**DO THIS**
Update the lines from the line with "Click the selected db1 zip filename" up to and including the line with "click(242, 118)" so that "checkbox" becomes "check box", and give back only those lines with nothing else altered.

━━━━━ SOURCE DATA

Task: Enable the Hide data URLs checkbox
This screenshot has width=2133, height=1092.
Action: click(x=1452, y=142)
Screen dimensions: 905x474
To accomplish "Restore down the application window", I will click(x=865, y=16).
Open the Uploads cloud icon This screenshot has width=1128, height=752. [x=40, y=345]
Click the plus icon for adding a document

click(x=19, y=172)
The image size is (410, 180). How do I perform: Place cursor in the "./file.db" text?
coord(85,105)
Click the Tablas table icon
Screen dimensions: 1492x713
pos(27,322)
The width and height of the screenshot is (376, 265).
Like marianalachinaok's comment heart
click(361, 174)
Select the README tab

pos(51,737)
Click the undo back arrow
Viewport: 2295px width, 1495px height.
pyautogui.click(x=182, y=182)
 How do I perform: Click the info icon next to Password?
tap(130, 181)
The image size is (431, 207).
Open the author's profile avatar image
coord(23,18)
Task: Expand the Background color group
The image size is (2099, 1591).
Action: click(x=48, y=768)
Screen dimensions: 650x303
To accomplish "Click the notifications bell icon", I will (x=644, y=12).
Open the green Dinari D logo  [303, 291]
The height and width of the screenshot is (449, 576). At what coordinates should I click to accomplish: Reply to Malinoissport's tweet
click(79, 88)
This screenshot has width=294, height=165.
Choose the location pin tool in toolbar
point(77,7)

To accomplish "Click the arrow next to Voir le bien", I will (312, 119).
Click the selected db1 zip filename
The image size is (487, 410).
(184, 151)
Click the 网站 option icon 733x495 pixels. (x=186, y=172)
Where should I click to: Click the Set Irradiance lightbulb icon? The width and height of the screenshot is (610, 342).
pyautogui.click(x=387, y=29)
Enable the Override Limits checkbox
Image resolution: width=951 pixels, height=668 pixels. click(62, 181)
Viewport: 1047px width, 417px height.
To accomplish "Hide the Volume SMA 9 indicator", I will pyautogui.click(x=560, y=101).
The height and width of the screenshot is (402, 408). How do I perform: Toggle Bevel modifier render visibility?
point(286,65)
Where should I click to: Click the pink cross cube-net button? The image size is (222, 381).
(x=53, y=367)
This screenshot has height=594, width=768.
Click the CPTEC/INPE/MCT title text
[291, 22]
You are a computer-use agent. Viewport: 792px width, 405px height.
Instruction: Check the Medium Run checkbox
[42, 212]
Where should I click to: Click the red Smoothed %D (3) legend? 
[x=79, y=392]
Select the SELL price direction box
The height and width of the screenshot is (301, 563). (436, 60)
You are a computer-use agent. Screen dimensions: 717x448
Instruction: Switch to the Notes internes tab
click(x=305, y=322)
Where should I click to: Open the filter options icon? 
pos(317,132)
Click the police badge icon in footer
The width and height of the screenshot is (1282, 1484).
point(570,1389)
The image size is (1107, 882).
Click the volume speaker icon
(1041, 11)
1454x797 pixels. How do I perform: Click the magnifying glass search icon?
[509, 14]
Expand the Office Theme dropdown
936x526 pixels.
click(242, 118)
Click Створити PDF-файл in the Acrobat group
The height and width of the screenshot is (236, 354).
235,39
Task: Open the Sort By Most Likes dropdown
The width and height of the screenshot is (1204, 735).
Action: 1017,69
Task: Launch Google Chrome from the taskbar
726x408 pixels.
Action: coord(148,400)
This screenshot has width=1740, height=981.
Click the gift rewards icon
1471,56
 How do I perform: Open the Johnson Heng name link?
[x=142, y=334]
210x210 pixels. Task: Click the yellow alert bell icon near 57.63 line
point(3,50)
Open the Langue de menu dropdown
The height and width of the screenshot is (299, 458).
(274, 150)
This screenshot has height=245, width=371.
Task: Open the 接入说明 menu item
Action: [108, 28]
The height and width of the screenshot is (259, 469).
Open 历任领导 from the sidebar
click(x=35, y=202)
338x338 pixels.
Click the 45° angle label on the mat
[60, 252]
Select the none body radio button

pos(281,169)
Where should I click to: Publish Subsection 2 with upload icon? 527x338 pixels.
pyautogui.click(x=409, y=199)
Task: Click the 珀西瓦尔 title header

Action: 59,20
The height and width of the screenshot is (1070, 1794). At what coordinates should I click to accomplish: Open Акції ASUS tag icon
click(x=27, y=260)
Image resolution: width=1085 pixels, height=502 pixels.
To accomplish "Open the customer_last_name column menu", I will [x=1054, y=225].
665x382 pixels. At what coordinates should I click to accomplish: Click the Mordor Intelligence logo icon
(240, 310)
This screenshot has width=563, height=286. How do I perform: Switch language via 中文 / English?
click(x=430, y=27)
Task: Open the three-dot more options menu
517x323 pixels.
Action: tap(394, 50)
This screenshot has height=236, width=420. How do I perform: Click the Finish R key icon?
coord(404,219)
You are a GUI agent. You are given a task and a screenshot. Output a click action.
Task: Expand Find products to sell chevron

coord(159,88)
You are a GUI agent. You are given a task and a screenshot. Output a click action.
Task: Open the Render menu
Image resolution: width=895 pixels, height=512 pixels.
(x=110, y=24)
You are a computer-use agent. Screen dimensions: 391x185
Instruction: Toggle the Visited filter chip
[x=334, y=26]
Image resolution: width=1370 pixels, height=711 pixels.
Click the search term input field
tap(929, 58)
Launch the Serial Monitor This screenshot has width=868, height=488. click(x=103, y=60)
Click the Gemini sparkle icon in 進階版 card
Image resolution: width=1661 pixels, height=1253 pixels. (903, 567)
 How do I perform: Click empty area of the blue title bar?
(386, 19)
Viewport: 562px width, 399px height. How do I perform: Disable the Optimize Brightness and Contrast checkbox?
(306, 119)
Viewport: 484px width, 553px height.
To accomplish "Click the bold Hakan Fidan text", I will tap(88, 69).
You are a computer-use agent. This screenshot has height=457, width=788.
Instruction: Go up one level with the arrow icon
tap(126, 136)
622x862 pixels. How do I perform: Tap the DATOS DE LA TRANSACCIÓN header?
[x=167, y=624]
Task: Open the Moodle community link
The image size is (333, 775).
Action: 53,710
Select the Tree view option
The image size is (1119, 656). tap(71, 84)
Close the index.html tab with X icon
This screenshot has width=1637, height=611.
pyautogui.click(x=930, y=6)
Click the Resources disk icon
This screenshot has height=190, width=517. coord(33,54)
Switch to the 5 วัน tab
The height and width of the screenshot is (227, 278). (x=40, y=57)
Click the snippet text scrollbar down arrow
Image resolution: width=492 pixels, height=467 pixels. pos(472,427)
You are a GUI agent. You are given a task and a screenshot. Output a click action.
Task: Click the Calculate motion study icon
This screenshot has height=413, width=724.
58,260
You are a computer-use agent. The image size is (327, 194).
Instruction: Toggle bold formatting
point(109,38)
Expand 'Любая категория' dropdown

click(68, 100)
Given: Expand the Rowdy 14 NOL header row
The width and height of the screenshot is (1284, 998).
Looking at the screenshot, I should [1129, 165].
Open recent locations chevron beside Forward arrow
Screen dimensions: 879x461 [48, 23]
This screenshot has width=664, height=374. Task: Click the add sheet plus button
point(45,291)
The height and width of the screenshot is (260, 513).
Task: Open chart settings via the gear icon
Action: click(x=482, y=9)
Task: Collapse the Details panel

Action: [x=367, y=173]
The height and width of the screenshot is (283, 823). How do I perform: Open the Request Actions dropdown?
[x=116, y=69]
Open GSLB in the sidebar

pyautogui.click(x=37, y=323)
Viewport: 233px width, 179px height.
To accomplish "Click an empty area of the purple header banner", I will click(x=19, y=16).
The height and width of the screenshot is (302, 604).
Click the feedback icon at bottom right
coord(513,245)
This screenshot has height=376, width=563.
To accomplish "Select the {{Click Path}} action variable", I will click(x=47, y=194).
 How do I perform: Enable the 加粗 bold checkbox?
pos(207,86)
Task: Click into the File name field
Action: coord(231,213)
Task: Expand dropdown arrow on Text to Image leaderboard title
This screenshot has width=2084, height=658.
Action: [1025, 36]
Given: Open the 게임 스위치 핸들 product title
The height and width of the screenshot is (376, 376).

━━━━━━━━━━

**ANSWER FOR THIS EXERCISE**
Click the selected db1 zip filename
The image size is (487, 410).
(184, 151)
Click the 网站 option icon 733x495 pixels. (x=186, y=172)
Where should I click to: Click the Set Irradiance lightbulb icon? The width and height of the screenshot is (610, 342).
pyautogui.click(x=387, y=29)
Enable the Override Limits check box
Image resolution: width=951 pixels, height=668 pixels. click(62, 181)
Viewport: 1047px width, 417px height.
To accomplish "Hide the Volume SMA 9 indicator", I will pyautogui.click(x=560, y=101).
The height and width of the screenshot is (402, 408). How do I perform: Toggle Bevel modifier render visibility?
point(286,65)
Where should I click to: Click the pink cross cube-net button? The image size is (222, 381).
(x=53, y=367)
This screenshot has height=594, width=768.
Click the CPTEC/INPE/MCT title text
[291, 22]
You are a computer-use agent. Viewport: 792px width, 405px height.
Instruction: Check the Medium Run check box
[42, 212]
Where should I click to: Click the red Smoothed %D (3) legend? 
[x=79, y=392]
Select the SELL price direction box
The height and width of the screenshot is (301, 563). (436, 60)
You are a computer-use agent. Screen dimensions: 717x448
Instruction: Switch to the Notes internes tab
click(x=305, y=322)
Where should I click to: Open the filter options icon? 
pos(317,132)
Click the police badge icon in footer
The width and height of the screenshot is (1282, 1484).
point(570,1389)
The image size is (1107, 882).
Click the volume speaker icon
(1041, 11)
1454x797 pixels. How do I perform: Click the magnifying glass search icon?
[509, 14]
Expand the Office Theme dropdown
936x526 pixels.
click(242, 118)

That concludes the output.